*What is required*
In the answer, give only the lines from the one containing "[SSC Board Challenge Result 2026] (688, 204)" to the end of the listing below, each reproduced word for word.

*Records for the task*
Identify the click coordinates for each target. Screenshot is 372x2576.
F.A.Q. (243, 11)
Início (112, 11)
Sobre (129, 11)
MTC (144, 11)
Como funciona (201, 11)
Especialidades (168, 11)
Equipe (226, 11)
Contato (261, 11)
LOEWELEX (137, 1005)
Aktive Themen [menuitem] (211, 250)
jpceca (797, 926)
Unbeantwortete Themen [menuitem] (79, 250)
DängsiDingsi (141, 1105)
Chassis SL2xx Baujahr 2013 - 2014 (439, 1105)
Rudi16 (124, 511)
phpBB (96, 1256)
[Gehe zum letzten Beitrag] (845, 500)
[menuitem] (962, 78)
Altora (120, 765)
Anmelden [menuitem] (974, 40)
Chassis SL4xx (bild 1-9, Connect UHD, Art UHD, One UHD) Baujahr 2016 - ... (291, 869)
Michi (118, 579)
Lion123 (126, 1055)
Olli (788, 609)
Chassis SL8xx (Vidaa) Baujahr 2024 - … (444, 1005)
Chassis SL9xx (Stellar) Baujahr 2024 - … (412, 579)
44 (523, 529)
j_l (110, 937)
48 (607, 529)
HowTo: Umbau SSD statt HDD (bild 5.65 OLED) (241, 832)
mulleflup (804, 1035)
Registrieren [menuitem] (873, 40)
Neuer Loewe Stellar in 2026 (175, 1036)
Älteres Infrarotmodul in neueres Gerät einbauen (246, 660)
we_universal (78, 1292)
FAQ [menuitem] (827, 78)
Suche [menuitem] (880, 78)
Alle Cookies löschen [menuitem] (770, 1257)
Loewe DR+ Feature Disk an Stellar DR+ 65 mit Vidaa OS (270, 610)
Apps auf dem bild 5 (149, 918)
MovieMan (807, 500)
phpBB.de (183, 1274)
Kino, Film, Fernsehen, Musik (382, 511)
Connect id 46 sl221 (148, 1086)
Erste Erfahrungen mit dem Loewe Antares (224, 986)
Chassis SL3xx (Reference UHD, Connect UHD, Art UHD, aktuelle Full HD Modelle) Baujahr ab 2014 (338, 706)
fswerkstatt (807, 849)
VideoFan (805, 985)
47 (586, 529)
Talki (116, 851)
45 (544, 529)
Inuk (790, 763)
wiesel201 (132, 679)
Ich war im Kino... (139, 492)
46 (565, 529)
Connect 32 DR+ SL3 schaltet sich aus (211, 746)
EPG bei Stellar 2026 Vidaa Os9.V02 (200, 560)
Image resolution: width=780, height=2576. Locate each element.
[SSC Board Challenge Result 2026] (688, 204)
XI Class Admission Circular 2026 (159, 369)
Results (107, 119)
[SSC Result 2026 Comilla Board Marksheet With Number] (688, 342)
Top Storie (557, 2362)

*The completed task*
[SSC Board Challenge Result 2026] (688, 204)
XI Class Admission Circular 2026 (159, 369)
Results (107, 119)
[SSC Result 2026 Comilla Board Marksheet With Number] (688, 342)
Top Storie (557, 2362)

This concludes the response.